Identify each line below that contains the word "dropdown", and copy it out.

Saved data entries
● ● ● ● ● ● ●

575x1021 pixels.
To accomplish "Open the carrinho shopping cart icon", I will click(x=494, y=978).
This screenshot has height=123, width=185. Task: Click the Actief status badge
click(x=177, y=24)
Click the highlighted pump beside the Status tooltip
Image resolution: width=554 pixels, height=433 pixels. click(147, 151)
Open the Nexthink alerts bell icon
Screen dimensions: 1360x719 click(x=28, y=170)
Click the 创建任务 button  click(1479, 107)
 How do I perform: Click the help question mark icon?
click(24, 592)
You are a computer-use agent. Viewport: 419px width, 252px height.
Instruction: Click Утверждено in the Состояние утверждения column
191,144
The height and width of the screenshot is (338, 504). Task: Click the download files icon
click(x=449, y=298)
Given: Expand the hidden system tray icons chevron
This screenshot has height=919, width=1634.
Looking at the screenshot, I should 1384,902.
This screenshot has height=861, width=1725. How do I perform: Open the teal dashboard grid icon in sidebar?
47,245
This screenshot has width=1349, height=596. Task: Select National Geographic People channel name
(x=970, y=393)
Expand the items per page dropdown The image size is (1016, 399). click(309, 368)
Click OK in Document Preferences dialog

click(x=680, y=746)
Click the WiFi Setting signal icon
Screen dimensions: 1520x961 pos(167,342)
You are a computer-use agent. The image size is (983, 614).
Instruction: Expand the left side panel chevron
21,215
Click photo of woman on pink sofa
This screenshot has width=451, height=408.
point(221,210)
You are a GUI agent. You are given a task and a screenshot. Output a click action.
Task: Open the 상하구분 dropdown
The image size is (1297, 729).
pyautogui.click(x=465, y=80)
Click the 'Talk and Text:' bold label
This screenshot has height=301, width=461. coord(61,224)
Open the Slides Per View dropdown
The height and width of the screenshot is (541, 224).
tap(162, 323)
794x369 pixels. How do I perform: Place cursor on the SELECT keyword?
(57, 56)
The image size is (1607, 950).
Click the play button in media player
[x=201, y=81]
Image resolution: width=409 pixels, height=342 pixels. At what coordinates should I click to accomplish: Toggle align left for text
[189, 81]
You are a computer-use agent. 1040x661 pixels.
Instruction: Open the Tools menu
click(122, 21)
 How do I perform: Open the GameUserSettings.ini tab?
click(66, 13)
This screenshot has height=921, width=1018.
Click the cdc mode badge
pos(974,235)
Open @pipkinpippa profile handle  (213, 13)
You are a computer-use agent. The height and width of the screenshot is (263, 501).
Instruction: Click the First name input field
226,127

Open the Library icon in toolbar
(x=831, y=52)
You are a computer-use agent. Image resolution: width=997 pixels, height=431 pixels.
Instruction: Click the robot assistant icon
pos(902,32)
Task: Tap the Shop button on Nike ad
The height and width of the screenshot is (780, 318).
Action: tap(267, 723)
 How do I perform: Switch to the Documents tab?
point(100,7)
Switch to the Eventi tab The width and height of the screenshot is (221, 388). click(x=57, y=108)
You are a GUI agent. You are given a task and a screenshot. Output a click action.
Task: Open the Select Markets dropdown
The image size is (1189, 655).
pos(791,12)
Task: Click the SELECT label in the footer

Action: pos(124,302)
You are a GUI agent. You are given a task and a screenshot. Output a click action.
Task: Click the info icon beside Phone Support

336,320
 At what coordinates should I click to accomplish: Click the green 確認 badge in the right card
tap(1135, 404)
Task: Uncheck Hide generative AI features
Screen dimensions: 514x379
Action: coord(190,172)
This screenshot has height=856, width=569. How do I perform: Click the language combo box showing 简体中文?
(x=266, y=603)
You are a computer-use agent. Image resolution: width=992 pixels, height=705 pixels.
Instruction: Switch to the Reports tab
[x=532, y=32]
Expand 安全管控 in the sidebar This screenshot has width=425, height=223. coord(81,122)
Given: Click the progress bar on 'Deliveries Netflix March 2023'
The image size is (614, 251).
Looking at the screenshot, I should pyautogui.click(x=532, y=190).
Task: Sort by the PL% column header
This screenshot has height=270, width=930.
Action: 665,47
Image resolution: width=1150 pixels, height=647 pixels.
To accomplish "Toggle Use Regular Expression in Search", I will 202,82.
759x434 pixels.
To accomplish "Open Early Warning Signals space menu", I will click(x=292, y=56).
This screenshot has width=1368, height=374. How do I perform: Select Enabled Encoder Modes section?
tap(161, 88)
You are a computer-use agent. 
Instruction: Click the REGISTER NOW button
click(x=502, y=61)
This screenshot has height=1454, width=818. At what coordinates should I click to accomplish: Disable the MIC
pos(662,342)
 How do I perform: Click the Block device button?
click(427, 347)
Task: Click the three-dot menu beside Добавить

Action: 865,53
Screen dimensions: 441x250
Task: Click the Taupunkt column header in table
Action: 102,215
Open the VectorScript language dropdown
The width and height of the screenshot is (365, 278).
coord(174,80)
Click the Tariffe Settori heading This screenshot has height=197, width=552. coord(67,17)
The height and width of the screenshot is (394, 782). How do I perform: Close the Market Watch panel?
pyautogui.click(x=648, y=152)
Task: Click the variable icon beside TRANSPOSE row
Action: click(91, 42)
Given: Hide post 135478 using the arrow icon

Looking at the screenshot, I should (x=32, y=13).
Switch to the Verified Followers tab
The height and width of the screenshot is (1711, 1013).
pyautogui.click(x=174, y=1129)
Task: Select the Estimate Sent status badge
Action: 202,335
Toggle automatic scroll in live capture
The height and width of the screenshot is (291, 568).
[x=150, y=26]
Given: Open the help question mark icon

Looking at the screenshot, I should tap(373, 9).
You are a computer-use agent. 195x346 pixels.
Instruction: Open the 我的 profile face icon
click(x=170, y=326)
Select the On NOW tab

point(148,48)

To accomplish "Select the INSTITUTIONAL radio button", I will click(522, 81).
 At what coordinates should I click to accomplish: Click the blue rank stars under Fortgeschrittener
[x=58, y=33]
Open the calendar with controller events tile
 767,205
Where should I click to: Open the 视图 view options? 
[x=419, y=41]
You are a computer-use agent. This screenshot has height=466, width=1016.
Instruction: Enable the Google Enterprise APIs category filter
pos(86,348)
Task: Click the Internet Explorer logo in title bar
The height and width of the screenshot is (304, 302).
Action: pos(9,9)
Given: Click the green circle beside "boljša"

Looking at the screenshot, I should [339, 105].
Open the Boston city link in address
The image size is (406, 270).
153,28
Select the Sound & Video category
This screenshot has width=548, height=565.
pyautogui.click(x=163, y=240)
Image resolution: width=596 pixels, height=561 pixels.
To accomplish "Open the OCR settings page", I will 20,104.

● ● ● ● ● ● ●

WORKED SOLUTION »
Expand the items per page dropdown The image size is (1016, 399). click(309, 368)
Task: Open the 상하구분 dropdown
Open the Slides Per View dropdown
Task: Open the Select Markets dropdown
Open the VectorScript language dropdown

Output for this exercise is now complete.